The airline, which announced the resignation in a statement to the Dubai Financial Market where its shares are traded, did not say when Mr Naqvi resigned or the reason behind his move. Air Arabia said it will nominate a replacement in the coming weeks.
Abraaj, which has filed for provisional liquidation in the Cayman Islands, owns an undisclosed stake in Air Arabia, according to the private equity company’s website. At the height of the Middle East's aviation boom in 2007 and high oil prices, Abraaj had a 17 per cent stake in Air Arabia.
The carrier's present top shareholder is Sharjah Asset Management with 18.53 per cent stake, followed by Al Maha Holding with 9.2 per cent.
In June, Air Arabia said it has a $336 million (Dh1.23bn) exposure to funds managed by Abraaj, while affirming there is "no significant impact" on its business or liquidity status. The airline has appointed a team of experts to ensure its rights are being protected during the court-supervised restructure of Abraaj's funds.
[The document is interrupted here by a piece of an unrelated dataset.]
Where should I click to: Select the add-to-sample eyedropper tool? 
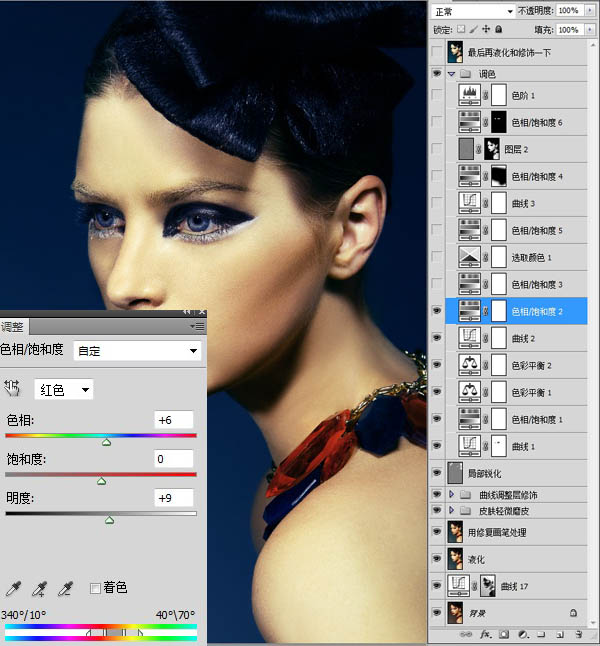coord(40,589)
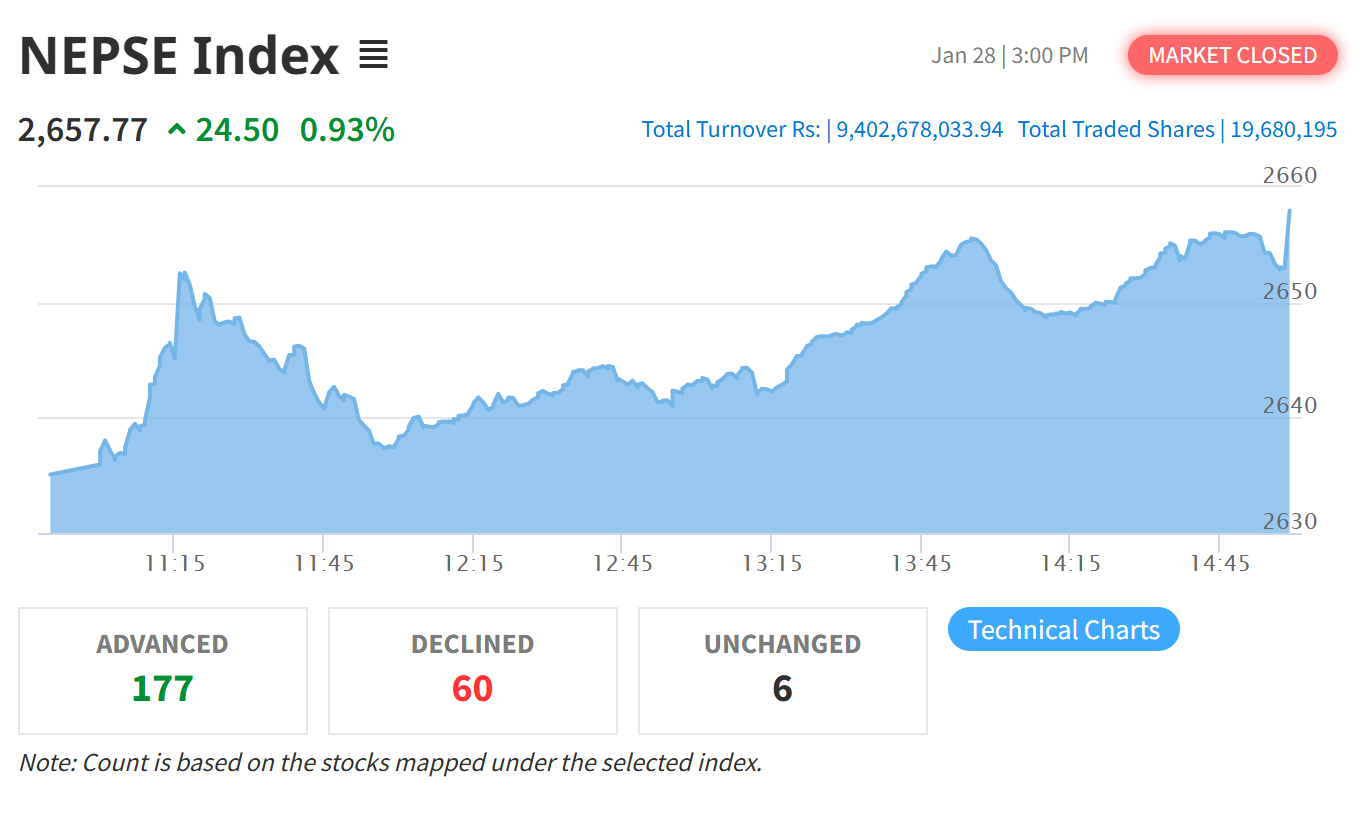
Task: Click the NEPSE Index heading
Action: click(x=179, y=56)
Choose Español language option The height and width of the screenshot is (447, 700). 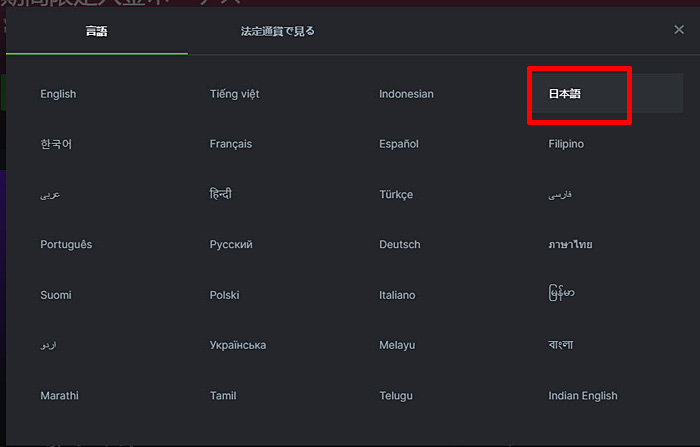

Mr Naqvi faces a new criminal case over a bounced cheque, complicating ongoing negotiations between him and a creditor to reach an out-of-court settlement over unpaid debts, his lawyer said last month.
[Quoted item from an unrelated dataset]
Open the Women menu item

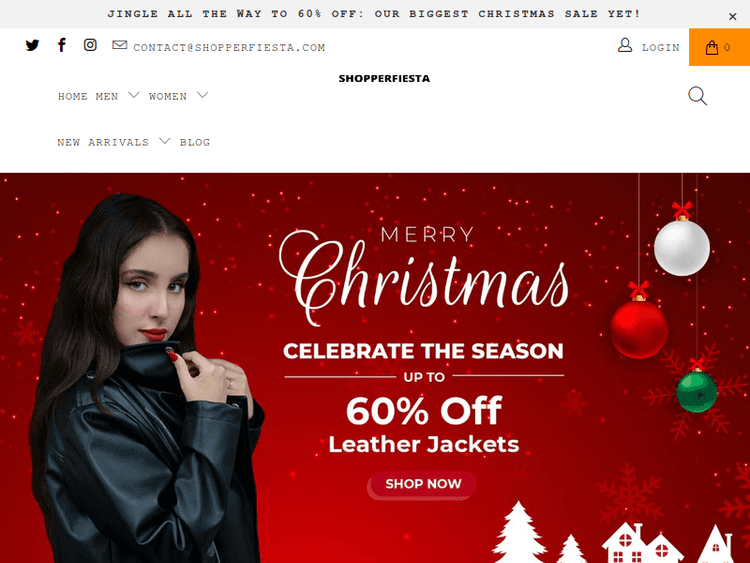tap(168, 97)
The value of the bounced cheque is Dh798m and a hearing has been scheduled in the UAE on Tuesday, Habib Al Mulla, executive chairman of Habib Al Mulla Baker Mackenzie, told The National in July.
Air Arabia, the UAE's only publicly-listed airline, posted a 24 per cent decline in its second-quarter net profit as the number of passengers carried and seats filled remained flat.
Net profit in the three months ending June 30 reached Dh120m compared with Dh158m a year earlier despite the "economic pressure" that airlines witnessed in the second quarter of the year, driven by lower yield margins, higher fuel prices and seasonality shift in traffic, the airline said.